Previous article in this series: November 1, 2016, p. 67.

Introduction

The sacraments are God-ordained elements of worship. The primary purpose of the sacraments as elements of worship is to be part of the holy dialogue between God and His church. God is speaking to His church when the sacraments are administered in worship. We are to respond to His speech. What is He saying to us in baptism, first of all (next time the Lord’s Supper)? And how do we respond?

You Need a Washing

The main thing God tells us in baptism you have already been taught. He tells His church about an invisible, spiritual washing He has performed and will continue to perform for His people. In Acts 22:16 Ananias tells Paul that baptism is a symbol in which God declares to Paul the washing away of his sins.

Washing away of his dirty sins. If God is speaking to us about a washing, it means He is also telling us we need washing. We are dirty. We and our children, as the Baptism Form puts it, “are conceived and born in sin.” “You are spiritually dirty people who have gathered before me,” He says, “and you need a washing.”

I Wash You

That washing He gives us is twofold. It is a washing that deals with sin’s guilt and with its power. God declares to us that the guilt of sin is washed away in justification, and then the power of sin is washed away in sanctification. Both aspects are involved in what it means to be washed. The Heidelberg Catechism explains that God speaks of both in baptism. “What is it to be washed?” Question 70 asks. And this is the answer:

It is to receive of God the remission of sins, freely, for the sake of Christ’s blood, which He shed for us by His sacrifice upon the cross; [that’s justification!] and also to be renewed by the Holy Ghost, and sanctified to be members of Christ, that so we may more and more die unto sin, and lead holy and unblameable lives [that’s sanctification!].

The Catechism says that in baptism God speaks of both aspects of washing because Scripture does: “Then Peter said unto them, Repent, and be baptized every one of you in the name of Jesus Christ for the remission of sins” (Acts 2:38). That refers to the pardon for sin, part of justification. And then in Romans 6:3, 4 Paul says that in baptism God speaks to us of the washing of sanctification: “Know ye not, that so many of us as were baptized into Jesus Christ were baptized into his death? Therefore we are buried with him by baptism into death: that like as Christ was raised up from the dead by the glory of the Father, even so we also should walk in newness of life.”

Paul is dealing here with an objection to the gospel. If we are saved by grace alone, then we might as well live in sin. And Paul says, no, that is impossible. For one who is justified will also be sanctified. And the reason for that, he says, is the speech of God to us in baptism. His people are washed in both ways; it cannot be merely one without the other. In baptism God says, “My dirty people, I wash you of sin’s guilt and power. I do that for you. It is a work of sovereign grace. You do not speak to me in this sacrament saying you will wash yourself. I speak to you. This is what I do for My people by grace. I wash them!”

Is that what you hear when you watch the baptisms take place in your church? Were you listening to God’s speech to His church? Or were you thinking about how nicely the baby was dressed?
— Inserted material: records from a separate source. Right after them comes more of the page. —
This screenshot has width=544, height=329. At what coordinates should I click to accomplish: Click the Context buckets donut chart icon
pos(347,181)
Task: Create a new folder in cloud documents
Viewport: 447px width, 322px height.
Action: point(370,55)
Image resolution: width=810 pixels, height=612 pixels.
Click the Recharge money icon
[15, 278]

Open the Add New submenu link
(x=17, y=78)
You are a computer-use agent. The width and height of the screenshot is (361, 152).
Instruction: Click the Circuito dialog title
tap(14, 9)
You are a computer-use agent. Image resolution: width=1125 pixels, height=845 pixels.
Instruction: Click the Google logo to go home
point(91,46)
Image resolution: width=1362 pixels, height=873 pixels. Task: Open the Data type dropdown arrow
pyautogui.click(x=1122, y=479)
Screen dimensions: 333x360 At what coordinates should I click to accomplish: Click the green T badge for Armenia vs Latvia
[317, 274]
Other Aspects of Salvation

God speaks not only about justification and sanctification in baptism; He also speaks in this sacrament about our regeneration: “Not by works of righteousness which we have done, but according to his mercy he saved us, by the washing of regeneration, and renewing of the Holy Ghost” (Titus 3:5). The washing of regeneration.
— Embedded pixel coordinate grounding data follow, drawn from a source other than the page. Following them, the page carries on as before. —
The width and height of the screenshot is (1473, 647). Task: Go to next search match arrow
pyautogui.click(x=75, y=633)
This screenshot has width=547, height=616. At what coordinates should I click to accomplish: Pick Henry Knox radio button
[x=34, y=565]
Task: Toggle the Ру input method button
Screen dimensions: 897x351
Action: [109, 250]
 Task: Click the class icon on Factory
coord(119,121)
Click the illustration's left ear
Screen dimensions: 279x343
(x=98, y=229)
Further, God speaks to the church of our unity with one another by virtue of the new birth and the washing we receive: “For by one Spirit are we all baptized into one body, whether we be Jews or Gentiles, whether we be bond or free; and have been all made to drink into one Spirit” (I Cor. 12:13).

Union With Christ

We must hear God speak to us of all these things in baptism. And we must hear Him tell us that all of these things are ours because He unites us to Jesus Christ. This is the covenantal assembly. God’s speech to us is covenant speech. He tells us we are united to Christ by a living bond, and because we are, we have all these benefits—justification, sanctification, regeneration, unity with the body of Christ. That is really the heart of what we read in Romans 6. Romans 6 tells us not only that God speaks of sanctification in baptism, but also of why we will be sanctified. We have been buried with Christ in His death and raised with Him in His resurrection: “Know ye not, that so many of us as were baptized into Jesus Christ were baptized into his death? Therefore we are buried with him by baptism into death: that like as Christ was raised up from the dead by the glory of the Father, even so we also should walk in newness of life” (Rom. 6:3-4). We are united to Christ eternally by election and then in time by the Spirit. So are we legally and actually united to Him; so do we receive His benefits by that union. It is as though we were personally being buried for our sin and being raised in new life when Christ was being buried for our sins and raised in new life. In baptism God says we are united with Christ and receive what He receives.

Our Response

And the church must together respond to that! All of God’s people, not only the parents, not only the adult being baptized, but all of us; for He is declaring these truths to all His people gathered before Him. In this connection, I want you to notice something about the liturgy for baptism given in the Reformed Form for the Administration of Baptism that maybe you had not thought of before. It was deliberately designed to capture this idea of holy dialogue in the worship of God’s name: God speaking and His people together responding.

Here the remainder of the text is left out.